What did @therestoreclinic actually say?
The creator reviewed a viewer's TRT protocol and raised three specific objections. First, that starting at 200mg of testosterone cypionate weekly is "rather aggressive." Second, that being on both HCG and clomiphene simultaneously is redundant, and possibly a way for the prescribing clinic to "charge you for two drugs when you probably only need one or the other." Third, that putting a TRT newcomer on three medications at once makes it impossible to identify the source of any adverse reaction. These are real clinical concerns worth examining, not just opinion.
The creator also noted some confusion around HCG dosing, pointing out that 0.13ml twice weekly produces different IU totals depending on whether the HCG is compounded at 1000 IU/ml or 2000 IU/ml. That is a fair observation about how concentration differences create dosing ambiguity in compounded preparations versus brand-name products.
Does the science back this up?
On the starting dose question, yes, largely. Most evidence-based TRT guidelines lean toward conservative initiation. The Endocrine Society's 2018 clinical practice guidelines recommend starting hypogonadal men at doses in the range that produce mid-normal physiological testosterone levels, not supraphysiologic ones. A 200mg weekly injection of testosterone cypionate typically pushes many men significantly above the normal reference range at peak.
Ramasamy et al. (2014, Journal of Urology) documented that aggressive testosterone dosing in younger men correlates with faster suppression of the hypothalamic-pituitary-gonadal axis, which is directly relevant when fertility preservation is a concern. On the HCG plus clomiphene combination, the pharmacological overlap is real. Both agents work upstream to stimulate luteinizing hormone (LH) activity, either directly (HCG) or indirectly via GnRH stimulation (clomiphene). Combining them is not standard practice in evidence-based TRT protocols. A 2019 review by Krzastek et al. in Translational Andrology and Urology found no clinical benefit data supporting dual use of these agents together in men already on exogenous testosterone.

WHAT TO WORK ON:
- A) From the TRT article, output the text from "On the starting" up to and including "range at peak.".
- B) In the TRT article, what starting dose of testosterone cypionate did the creator call "rather aggressive"?
- C) Carry the TRT article on from its last sentence.

GIVEN ENTRIES:
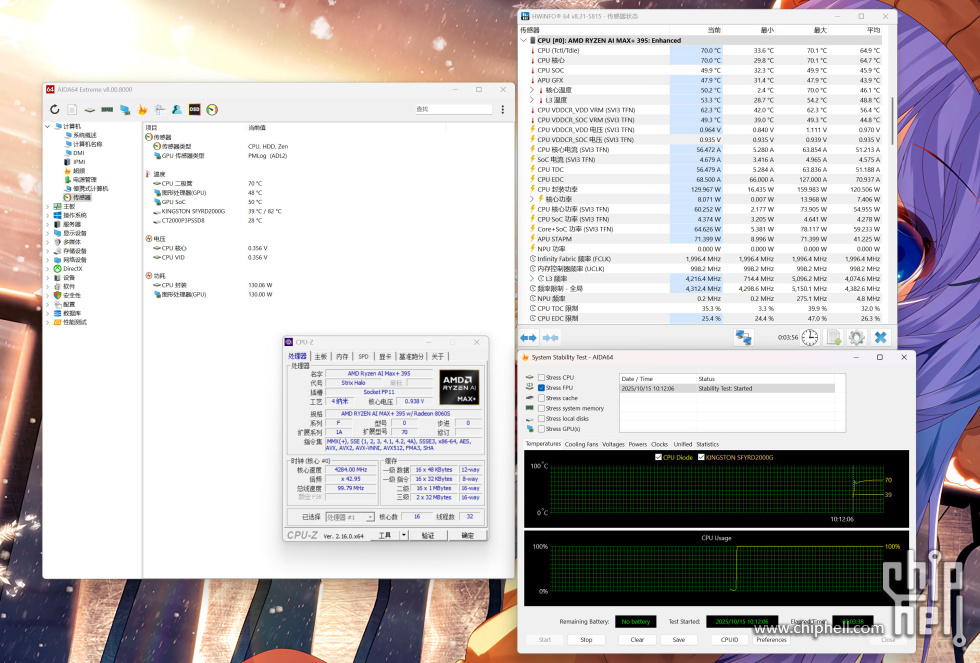Enable the Stress CPU checkbox

coord(542,377)
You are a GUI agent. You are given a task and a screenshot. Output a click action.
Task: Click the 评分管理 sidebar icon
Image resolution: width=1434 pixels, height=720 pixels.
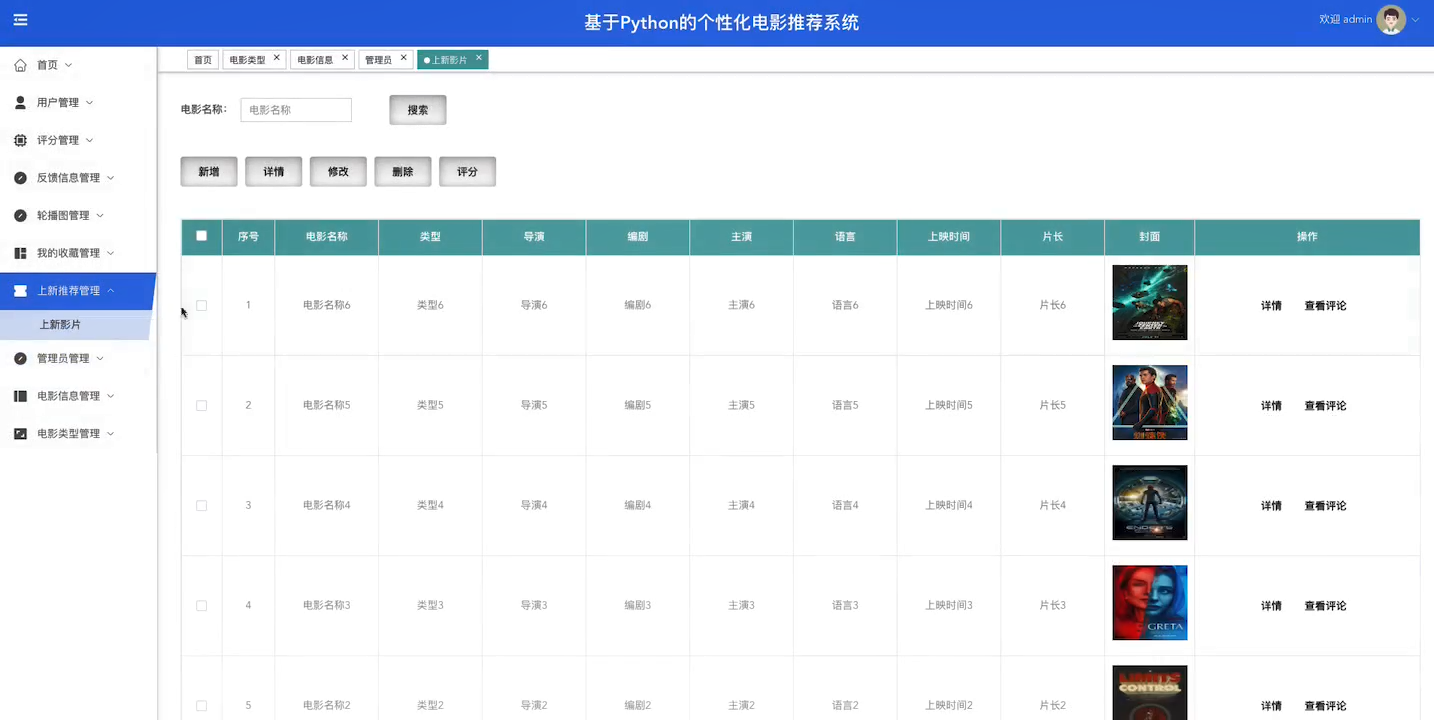20,141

ANSWERS TO THIS EXERCISE:
- A)
On the starting dose question, yes, largely. Most evidence-based TRT guidelines lean toward conservative initiation. The Endocrine Society's 2018 clinical practice guidelines recommend starting hypogonadal men at doses in the range that produce mid-normal physiological testosterone levels, not supraphysiologic ones. A 200mg weekly injection of testosterone cypionate typically pushes many men significantly above the normal reference range at peak.

- B) 200mg weekly.

- C)
What did they get right, and what needs a closer look?
The creator gets genuine credit for flagging the "too many variables" problem. This is not just opinion. It reflects a basic principle of clinical titration. When you start a patient on three interacting medications simultaneously, adverse events become difficult to attribute, and dose adjustments become guesswork. That critique is sound.
The claim that the clinic added both drugs primarily to generate revenue is harder to verify and is frankly speculative. It may be true in some cases. It may also reflect a prescriber who was trained in a particular protocol, or who was trying to aggressively protect fertility from day one. Attributing motive to a clinic you have no access to is editorializing, and listeners should recognize that distinction.
The HCG concentration point is worth flagging separately. The creator is right that compounded HCG and brand-name Pregnyl differ in concentration presentation, but compounded preparations are not equivalent to FDA-approved products in terms of regulatory oversight. That distinction matters when patients are making decisions about their care.
What should you actually know?
If you are starting TRT, the most defensible approach based on current evidence is to begin at a conservative dose, assess labs after 6 to 8 weeks, and add adjunct therapies only if there is a specific clinical reason, such as documented fertility concerns or testicular atrophy. The American Urological Association's 2018 guidelines on testosterone deficiency support this stepwise approach.
HCG and clomiphene are not interchangeable, and they are not the same drug. HCG directly mimics LH at the testicular level. Clomiphene works centrally by blocking estrogen receptors to increase endogenous LH and FSH. Some clinicians use clomiphene as a standalone alternative to testosterone. Using both alongside exogenous testosterone is an unusual combination and, as the creator suggests, one without strong evidence backing it. If your clinic has you on three medications on day one, asking why each one is necessary is a completely reasonable question.
- Starting testosterone doses above 100mg weekly may push many men into supraphysiologic peak levels depending on injection frequency and individual metabolism.
- Clomiphene and HCG have overlapping but mechanistically distinct actions. Dual use lacks strong clinical trial support.
- Compounded HCG preparations vary in concentration, which affects how patients interpret volume-based dosing instructions.
- A tiered approach to TRT initiation, one drug at a time, allows cleaner identification of side effects and easier dose adjustment.